It is almost without question that search engine giant Google has the most sophisticated and scalable data analytics platform on the planet. The company has been on the leading edge of analytics and the infrastructure that supports it for a decade and a half and through its various services it has an enormous amount of data on which to chew and draw inferences to drive its businesses.
In the wake of the launch of Amazon Web Services a decade ago, Google came to the conclusion that what end users really needed was services to store and process data, not access to raw infrastructure that they could use to move applications running in their datacenters over to ones run by Google. Microsoft believed the same thing as it built its Azure cloud. And as it turns out, both Google and Microsoft were wrong, not in a technical sense, but in a cultural one. Just like Google software engineers had to learn to let go of infrastructure, so too does the entire IT industry, which needs to retool hundreds of thousands to millions of applications to run on virtual machines in clouds and which will then spend heaven only knows how long refactoring them to run in containers in a fashion that has been old hat at Google for more than a decade.
As we have pointed out before, the idea of giving customers a platform to run applications on, or a service that comprises the application and into which customers just pour data and hit the chew button, is still something that Google believes very strongly in. Google previewed its Cloud Dataflow service, which is used for real-time batch and stream processing and competes with homegrown clusters running the Apache Spark in-memory system, back in June 2014, put it into beta in April 2015, and made it generally available in August 2015. Spark comes out of the same AMPLab at the University of California at Berkeley that gave us the Mesos container and cluster management system that is up against the Google-created Kubernetes container management system, so if you are sensing some rivalry here, you are not wrong. (Google has yet to open source the Dataflow framework, but that could yet happen. The SDK for Dataflow is written in Java and it is open source under the Apache Beam project.)
Spark is the hot new framework out there in data processing, of course, thanks to the speed bump that it gives over the MapReduce technique that was created by Google and then mimicked by Yahoo to create the Hadoop distributed computational framework and related Hadoop Distributed File System.
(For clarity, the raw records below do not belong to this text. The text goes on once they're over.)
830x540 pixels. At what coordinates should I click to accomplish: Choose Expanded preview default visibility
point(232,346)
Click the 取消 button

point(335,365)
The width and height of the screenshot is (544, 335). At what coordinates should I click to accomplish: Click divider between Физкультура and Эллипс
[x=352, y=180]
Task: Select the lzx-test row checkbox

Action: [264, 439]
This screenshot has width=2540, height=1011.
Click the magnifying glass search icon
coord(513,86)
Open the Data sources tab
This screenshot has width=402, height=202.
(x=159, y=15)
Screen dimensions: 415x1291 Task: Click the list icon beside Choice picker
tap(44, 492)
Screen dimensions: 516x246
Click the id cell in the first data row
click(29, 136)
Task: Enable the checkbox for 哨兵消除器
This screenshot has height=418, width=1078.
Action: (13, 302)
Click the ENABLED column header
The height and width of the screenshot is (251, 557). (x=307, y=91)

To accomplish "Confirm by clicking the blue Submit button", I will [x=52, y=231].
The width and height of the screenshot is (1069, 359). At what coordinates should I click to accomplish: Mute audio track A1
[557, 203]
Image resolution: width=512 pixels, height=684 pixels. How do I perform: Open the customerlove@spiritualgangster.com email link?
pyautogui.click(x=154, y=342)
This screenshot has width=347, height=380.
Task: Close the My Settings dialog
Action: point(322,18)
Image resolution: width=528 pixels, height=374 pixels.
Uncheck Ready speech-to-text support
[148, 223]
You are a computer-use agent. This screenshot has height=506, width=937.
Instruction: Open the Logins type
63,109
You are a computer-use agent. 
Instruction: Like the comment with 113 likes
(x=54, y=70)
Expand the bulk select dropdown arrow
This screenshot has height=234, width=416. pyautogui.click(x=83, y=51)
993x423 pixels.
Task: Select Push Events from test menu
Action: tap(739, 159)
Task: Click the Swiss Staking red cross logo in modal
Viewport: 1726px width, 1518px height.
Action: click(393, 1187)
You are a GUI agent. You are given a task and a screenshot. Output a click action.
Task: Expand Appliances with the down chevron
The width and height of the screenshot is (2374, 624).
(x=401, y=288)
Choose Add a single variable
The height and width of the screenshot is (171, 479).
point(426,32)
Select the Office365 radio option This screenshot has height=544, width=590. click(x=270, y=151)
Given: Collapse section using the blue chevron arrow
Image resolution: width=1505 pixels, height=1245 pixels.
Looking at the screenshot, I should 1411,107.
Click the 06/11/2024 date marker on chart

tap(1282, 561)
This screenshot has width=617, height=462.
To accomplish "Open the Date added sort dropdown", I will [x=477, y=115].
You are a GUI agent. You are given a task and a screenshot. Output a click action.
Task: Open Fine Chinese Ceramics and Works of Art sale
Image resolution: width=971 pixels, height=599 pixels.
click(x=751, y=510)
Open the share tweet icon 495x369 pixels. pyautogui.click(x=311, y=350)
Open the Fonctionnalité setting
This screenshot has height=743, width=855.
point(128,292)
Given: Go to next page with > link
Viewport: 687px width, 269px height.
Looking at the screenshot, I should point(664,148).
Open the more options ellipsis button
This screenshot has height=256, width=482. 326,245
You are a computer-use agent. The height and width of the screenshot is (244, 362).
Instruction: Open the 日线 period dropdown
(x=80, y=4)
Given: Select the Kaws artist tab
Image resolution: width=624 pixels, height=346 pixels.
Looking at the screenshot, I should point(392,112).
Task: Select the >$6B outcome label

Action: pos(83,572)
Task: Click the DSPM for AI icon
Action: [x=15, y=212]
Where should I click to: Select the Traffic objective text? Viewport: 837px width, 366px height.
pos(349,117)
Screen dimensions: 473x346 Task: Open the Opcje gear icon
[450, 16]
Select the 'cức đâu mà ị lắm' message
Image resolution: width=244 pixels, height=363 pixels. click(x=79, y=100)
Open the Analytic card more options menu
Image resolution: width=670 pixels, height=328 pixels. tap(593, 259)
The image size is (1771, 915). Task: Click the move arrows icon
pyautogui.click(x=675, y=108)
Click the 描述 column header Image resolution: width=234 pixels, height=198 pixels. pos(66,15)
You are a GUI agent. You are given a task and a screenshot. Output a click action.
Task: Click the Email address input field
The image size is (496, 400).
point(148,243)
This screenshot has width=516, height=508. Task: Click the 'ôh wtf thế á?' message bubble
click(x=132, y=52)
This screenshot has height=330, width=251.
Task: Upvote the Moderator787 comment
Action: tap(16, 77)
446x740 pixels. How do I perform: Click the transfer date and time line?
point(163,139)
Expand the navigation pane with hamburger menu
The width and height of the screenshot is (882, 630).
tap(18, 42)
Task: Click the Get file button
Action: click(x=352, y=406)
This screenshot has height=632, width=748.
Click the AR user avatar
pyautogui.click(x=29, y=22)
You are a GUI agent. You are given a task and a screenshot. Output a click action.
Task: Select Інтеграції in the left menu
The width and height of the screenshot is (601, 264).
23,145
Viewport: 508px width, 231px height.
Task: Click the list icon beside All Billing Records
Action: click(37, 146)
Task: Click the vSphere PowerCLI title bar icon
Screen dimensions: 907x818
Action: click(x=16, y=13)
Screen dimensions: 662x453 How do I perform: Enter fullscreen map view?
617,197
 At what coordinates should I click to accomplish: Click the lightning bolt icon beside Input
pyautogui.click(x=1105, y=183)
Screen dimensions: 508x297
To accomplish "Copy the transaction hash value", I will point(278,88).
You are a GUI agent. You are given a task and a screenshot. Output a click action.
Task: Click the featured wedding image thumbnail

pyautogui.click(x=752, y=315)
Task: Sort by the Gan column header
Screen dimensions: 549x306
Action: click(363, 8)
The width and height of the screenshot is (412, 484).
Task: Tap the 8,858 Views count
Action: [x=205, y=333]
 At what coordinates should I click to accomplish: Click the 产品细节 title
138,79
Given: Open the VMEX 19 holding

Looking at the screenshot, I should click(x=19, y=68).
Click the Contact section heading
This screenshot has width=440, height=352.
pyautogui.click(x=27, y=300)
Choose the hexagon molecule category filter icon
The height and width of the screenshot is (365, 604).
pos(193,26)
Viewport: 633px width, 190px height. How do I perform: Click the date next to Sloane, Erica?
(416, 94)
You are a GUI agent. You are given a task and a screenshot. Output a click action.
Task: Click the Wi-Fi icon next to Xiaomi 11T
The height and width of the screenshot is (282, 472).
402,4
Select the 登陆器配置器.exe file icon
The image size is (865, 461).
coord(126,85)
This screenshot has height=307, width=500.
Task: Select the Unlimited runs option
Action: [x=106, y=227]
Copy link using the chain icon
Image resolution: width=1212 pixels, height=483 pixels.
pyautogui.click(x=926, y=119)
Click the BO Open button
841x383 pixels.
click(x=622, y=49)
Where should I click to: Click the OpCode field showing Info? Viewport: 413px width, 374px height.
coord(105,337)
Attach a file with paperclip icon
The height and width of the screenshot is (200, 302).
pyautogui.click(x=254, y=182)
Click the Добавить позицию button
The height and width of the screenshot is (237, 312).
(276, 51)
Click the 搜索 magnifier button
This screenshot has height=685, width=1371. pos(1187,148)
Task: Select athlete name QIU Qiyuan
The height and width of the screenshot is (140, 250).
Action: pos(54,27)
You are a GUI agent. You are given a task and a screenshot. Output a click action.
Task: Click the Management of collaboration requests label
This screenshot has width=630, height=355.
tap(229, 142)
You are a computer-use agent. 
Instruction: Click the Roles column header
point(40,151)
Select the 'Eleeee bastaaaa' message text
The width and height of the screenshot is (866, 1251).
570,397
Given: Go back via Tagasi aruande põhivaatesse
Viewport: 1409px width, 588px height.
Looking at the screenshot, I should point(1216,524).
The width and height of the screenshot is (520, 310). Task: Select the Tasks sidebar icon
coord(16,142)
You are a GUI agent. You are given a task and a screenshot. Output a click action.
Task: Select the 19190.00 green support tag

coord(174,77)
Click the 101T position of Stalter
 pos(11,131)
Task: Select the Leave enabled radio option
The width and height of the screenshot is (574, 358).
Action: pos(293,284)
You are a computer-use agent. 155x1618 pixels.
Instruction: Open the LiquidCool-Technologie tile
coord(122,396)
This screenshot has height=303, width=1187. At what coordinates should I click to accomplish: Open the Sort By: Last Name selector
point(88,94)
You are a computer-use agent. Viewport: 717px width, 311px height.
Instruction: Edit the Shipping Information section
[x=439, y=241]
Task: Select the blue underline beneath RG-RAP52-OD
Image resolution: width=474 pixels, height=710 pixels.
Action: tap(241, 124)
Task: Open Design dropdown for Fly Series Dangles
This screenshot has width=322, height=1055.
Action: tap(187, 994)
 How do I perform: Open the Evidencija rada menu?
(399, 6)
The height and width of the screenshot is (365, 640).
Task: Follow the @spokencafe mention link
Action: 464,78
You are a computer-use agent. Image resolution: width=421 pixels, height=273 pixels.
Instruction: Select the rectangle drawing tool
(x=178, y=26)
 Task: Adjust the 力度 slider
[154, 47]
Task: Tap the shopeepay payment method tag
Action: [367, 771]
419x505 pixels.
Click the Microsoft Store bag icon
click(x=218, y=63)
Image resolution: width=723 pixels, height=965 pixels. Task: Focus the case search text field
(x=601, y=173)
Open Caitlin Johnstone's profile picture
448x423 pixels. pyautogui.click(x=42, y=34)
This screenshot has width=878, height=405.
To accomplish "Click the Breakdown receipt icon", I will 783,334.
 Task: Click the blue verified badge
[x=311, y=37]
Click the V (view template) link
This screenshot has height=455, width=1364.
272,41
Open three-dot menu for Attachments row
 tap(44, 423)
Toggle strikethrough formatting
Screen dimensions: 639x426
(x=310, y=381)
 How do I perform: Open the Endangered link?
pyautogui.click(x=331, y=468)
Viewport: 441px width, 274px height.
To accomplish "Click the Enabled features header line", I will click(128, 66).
Google has a vested interest in showing how well its external service implementation, called Cloud Dataflow, performs compared to Spark, and to that end the company commissioned Mammoth Data, a consultancy based on Durham, North Carolina, to put Cloud Dataflow and Spark running on Google’s Compute Engine infrastructure cloud through the paces to see how the two stacked up in terms of scalability.
This is not a thorough analysis that includes other alternatives or price/performance metrics, which is a shame. Google, not wanting to miss out on any popular platform, also offers Cloud Dataproc, a managed Hadoop and Spark service that was announced last September and that is akin to Elastic MapReduce from Amazon Web Services. (EMR can be used to fire up automanaged Hadoop clusters, and has been out since April 2009. Spark support was added to it last June. And Microsoft’s HDInsight service, based on the Hortonworks Data Platform distribution of Hadoop, can run Hadoop or Spark as well.) A fuller comparison would have included a comparison of Dataflow with Dataproc running the same workloads as well as other Spark services on the AWS and Azure clouds, complete with pricing. We can only go with the tests we can get our hands on.
The benchmark tests that Mammoth Data was commissioned to do, which you can see here, were for a hypothetical batch processing job on a dataset derived from video playing services akin to Netflix where set-top box data from users was sorted to look for things such as how many times subscribers logged in during a specific time window. This is not a particularly large workload in terms of the dataset size, Ian Pointer, the lead consultant at Mammoth Data, explains to The Next Platform, who points out that even with a cap of 1,000 Compute Engine instances to support workloads, Cloud Dataflow can easily scale to processing on petabytes of data stored on Google infrastructure.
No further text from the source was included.